| Directions for this task |
Go through the records below and show every line with the string "each".

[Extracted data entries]
BEGIN

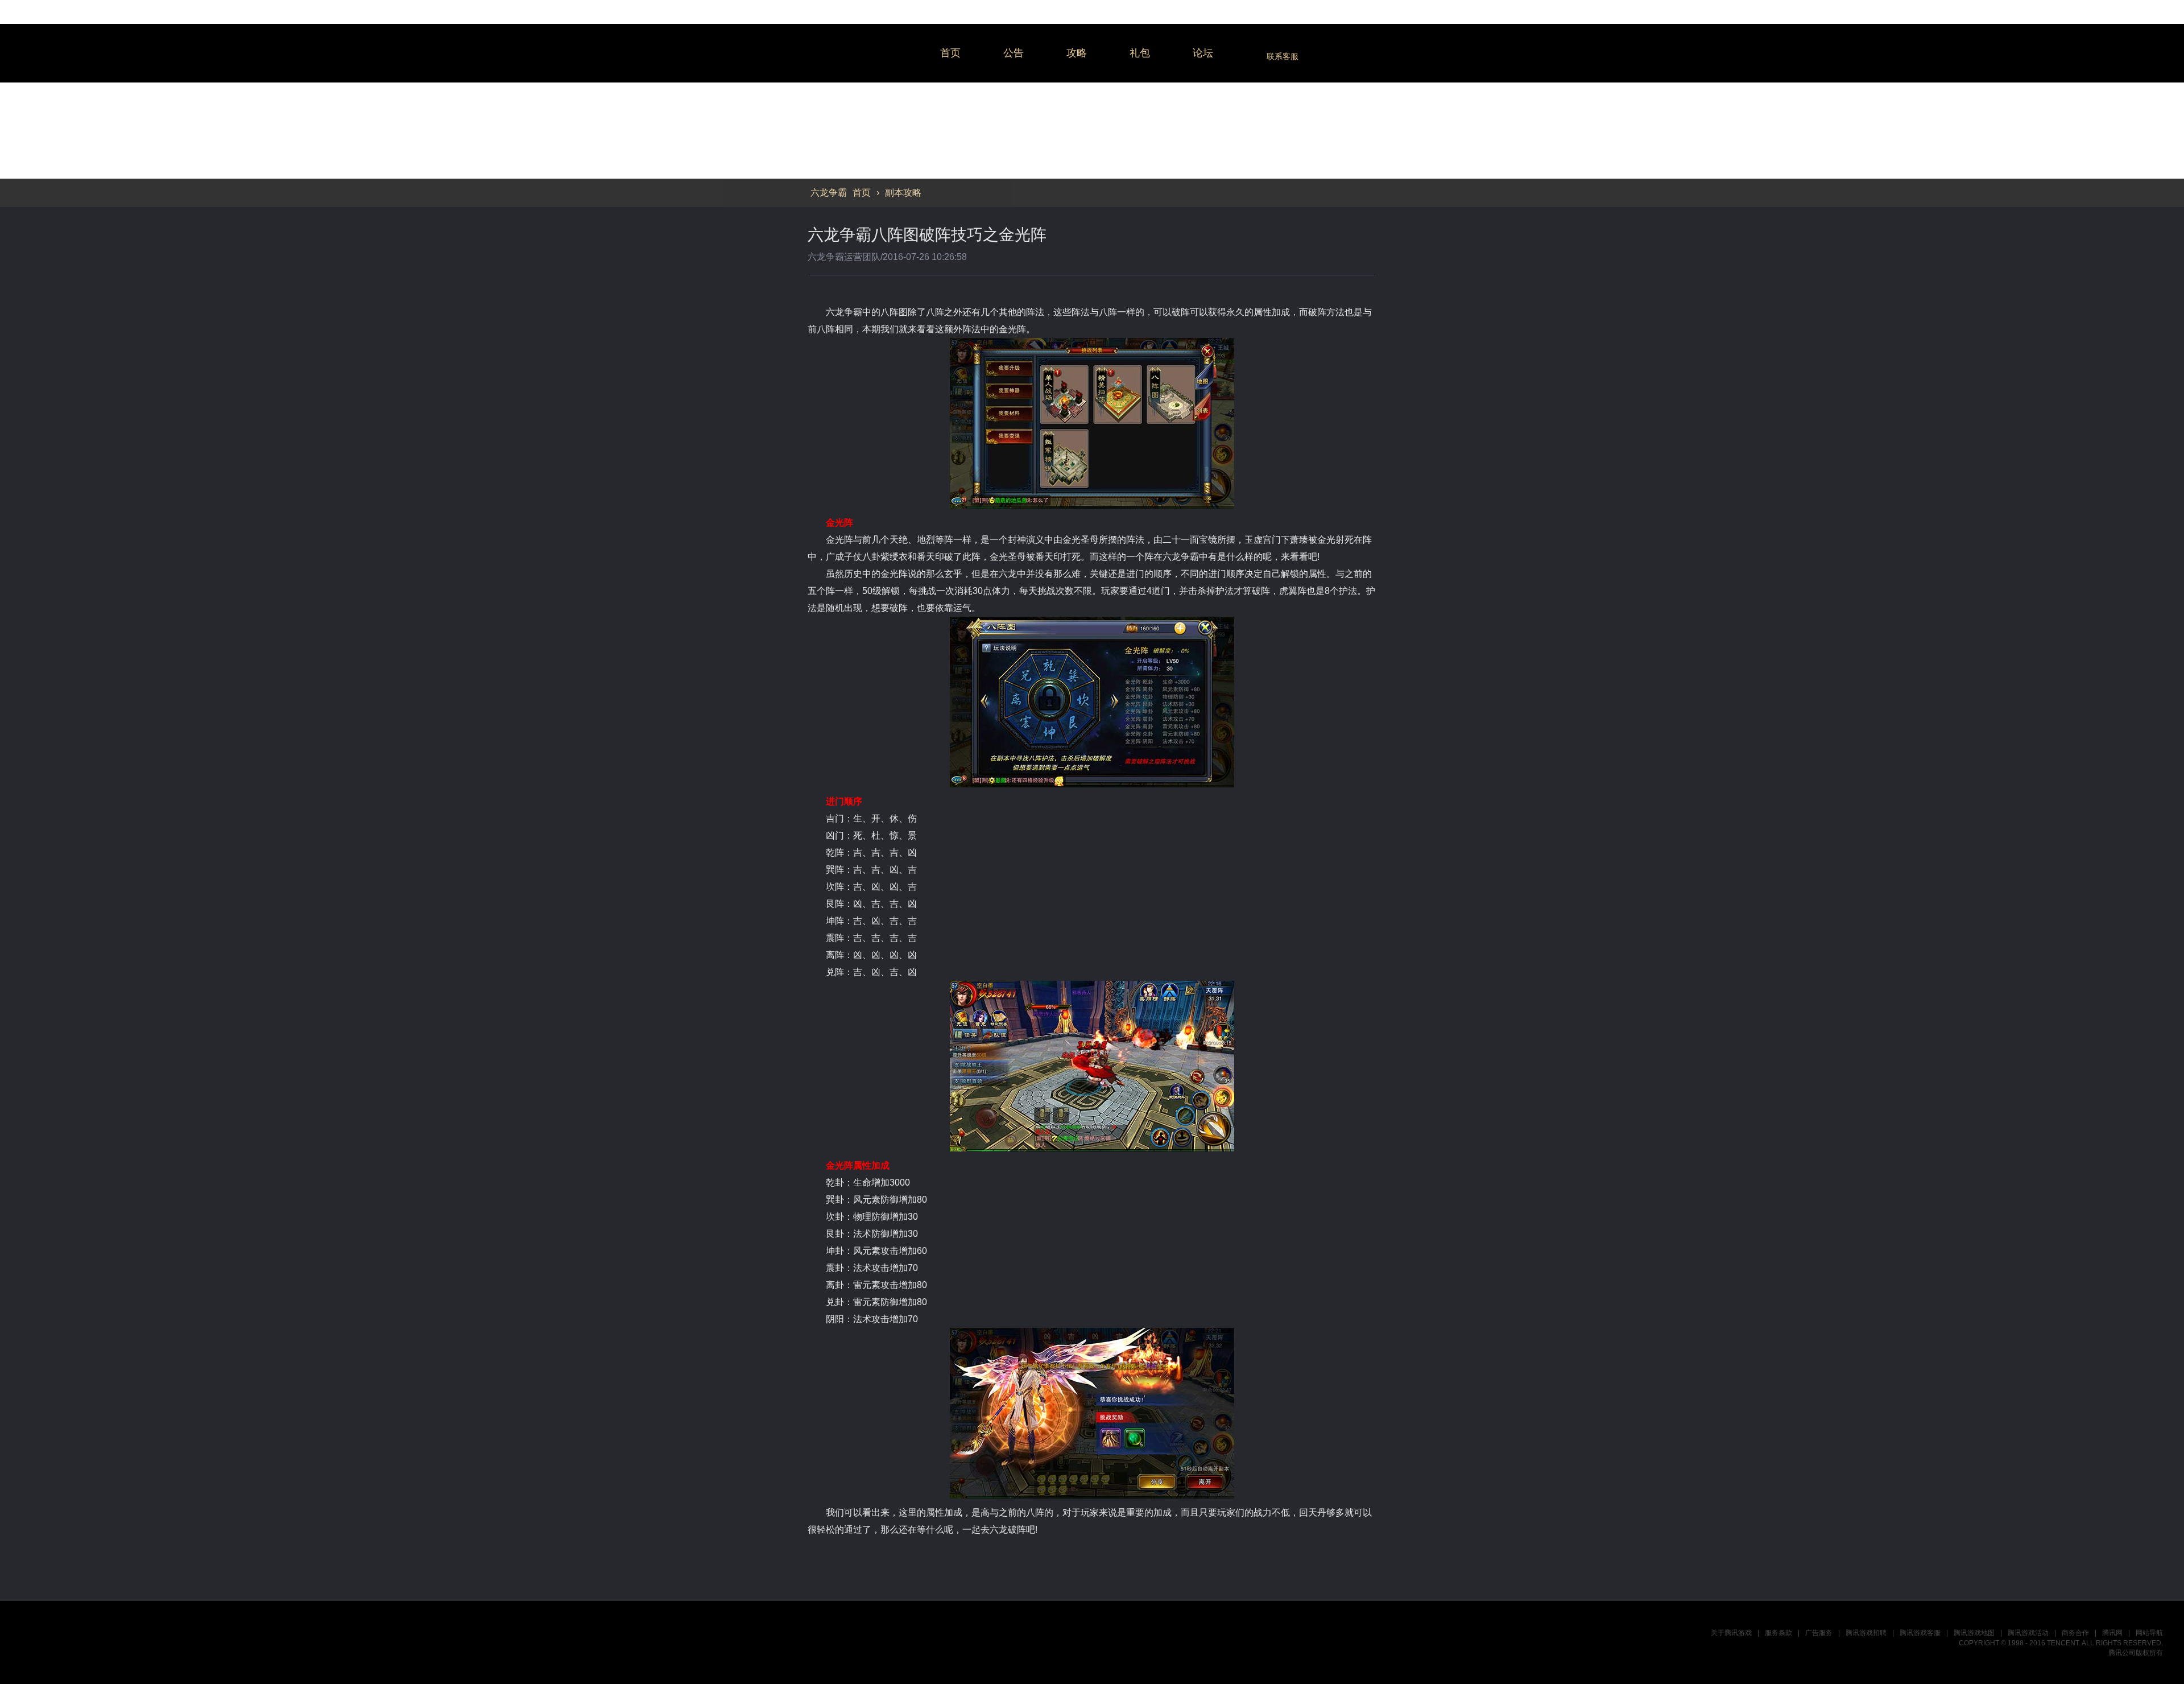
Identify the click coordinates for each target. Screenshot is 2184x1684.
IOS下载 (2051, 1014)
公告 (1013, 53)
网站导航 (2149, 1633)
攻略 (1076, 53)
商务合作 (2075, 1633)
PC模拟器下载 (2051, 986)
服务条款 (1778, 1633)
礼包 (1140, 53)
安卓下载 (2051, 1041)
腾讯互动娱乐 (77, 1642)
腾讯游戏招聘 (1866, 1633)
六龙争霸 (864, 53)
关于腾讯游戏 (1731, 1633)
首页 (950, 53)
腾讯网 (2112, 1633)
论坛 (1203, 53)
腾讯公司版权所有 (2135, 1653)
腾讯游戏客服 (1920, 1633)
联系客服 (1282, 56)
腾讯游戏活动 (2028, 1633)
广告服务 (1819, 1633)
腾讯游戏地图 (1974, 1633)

END
BEGIN

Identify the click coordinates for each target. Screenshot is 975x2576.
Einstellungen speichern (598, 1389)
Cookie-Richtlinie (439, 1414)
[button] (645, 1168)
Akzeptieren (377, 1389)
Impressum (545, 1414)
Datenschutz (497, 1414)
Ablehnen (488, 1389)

END

| Result of this task |
Identify the click coordinates for each target. Screenshot is 2184x1684.
Identify the click coordinates for each target. Screenshot is 975x2576.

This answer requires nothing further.